■ **Goal of the exercise**:
In the entries below, find the line with "Produtos (846, 52)" and the line with "EPCOT (121, 344)". Return those two lines and all lines between them, exactly.

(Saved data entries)
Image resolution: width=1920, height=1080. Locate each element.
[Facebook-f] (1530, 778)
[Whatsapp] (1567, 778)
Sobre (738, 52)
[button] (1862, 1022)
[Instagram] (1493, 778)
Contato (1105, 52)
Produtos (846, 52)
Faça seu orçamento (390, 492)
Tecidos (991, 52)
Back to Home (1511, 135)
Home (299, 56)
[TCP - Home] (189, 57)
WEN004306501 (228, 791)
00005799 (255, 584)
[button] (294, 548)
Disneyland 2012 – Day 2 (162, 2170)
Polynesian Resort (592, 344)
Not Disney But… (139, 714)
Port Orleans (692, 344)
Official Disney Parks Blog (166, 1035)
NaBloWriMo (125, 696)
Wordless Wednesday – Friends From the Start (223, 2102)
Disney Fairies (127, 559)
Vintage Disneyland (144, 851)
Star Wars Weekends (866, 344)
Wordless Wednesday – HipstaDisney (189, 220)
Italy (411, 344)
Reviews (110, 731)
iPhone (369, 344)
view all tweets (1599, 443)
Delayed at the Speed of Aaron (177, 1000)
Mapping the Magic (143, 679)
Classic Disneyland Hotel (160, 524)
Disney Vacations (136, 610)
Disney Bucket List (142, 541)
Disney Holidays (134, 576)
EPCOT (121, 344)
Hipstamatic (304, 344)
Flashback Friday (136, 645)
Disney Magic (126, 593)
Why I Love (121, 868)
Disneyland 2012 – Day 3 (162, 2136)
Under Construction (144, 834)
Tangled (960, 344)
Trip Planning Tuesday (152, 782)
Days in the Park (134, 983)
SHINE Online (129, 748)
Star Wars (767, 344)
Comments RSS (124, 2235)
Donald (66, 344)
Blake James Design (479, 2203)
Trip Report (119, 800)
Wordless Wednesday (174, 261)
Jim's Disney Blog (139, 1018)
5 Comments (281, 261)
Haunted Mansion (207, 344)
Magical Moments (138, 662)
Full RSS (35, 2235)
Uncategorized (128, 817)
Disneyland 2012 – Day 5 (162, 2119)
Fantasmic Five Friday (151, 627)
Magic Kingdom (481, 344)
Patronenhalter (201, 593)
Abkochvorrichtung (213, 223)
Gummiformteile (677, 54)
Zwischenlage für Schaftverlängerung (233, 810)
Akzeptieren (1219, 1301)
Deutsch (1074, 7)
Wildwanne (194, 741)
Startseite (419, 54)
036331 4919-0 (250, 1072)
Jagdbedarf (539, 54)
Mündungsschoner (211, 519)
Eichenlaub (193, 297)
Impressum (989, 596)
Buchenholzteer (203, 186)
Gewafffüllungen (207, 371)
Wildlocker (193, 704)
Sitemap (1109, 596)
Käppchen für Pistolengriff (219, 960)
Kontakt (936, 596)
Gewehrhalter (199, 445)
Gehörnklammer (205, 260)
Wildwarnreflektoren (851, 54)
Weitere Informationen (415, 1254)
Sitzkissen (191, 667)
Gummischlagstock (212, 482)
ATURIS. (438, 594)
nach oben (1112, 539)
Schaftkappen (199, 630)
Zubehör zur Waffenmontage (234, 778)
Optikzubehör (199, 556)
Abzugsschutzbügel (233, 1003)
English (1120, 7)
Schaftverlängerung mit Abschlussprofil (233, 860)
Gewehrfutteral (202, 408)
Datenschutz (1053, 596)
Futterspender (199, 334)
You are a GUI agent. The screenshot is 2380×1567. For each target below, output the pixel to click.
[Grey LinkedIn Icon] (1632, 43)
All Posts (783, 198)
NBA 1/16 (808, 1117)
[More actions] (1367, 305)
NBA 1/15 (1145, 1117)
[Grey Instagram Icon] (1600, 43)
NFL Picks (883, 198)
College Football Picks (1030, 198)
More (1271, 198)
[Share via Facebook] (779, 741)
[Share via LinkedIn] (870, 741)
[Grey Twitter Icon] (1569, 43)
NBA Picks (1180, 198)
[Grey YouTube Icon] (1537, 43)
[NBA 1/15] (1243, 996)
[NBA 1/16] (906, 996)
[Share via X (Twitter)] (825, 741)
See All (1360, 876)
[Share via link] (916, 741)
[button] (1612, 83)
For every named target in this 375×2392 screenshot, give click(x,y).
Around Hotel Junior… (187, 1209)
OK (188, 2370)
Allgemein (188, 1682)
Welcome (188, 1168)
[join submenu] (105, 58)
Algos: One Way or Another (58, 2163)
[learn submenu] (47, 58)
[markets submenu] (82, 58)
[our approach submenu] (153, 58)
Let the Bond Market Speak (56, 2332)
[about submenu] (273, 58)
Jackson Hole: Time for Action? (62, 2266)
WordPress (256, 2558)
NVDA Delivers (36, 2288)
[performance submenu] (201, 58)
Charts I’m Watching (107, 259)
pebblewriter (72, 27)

■ **Solved problem**:
Produtos (846, 52)
Faça seu orçamento (390, 492)
Tecidos (991, 52)
Back to Home (1511, 135)
Home (299, 56)
[TCP - Home] (189, 57)
WEN004306501 (228, 791)
00005799 (255, 584)
[button] (294, 548)
Disneyland 2012 – Day 2 (162, 2170)
Polynesian Resort (592, 344)
Not Disney But… (139, 714)
Port Orleans (692, 344)
Official Disney Parks Blog (166, 1035)
NaBloWriMo (125, 696)
Wordless Wednesday – Friends From the Start (223, 2102)
Disney Fairies (127, 559)
Vintage Disneyland (144, 851)
Star Wars Weekends (866, 344)
Wordless Wednesday – HipstaDisney (189, 220)
Italy (411, 344)
Reviews (110, 731)
iPhone (369, 344)
view all tweets (1599, 443)
Delayed at the Speed of Aaron (177, 1000)
Mapping the Magic (143, 679)
Classic Disneyland Hotel (160, 524)
Disney Vacations (136, 610)
Disney Bucket List (142, 541)
Disney Holidays (134, 576)
EPCOT (121, 344)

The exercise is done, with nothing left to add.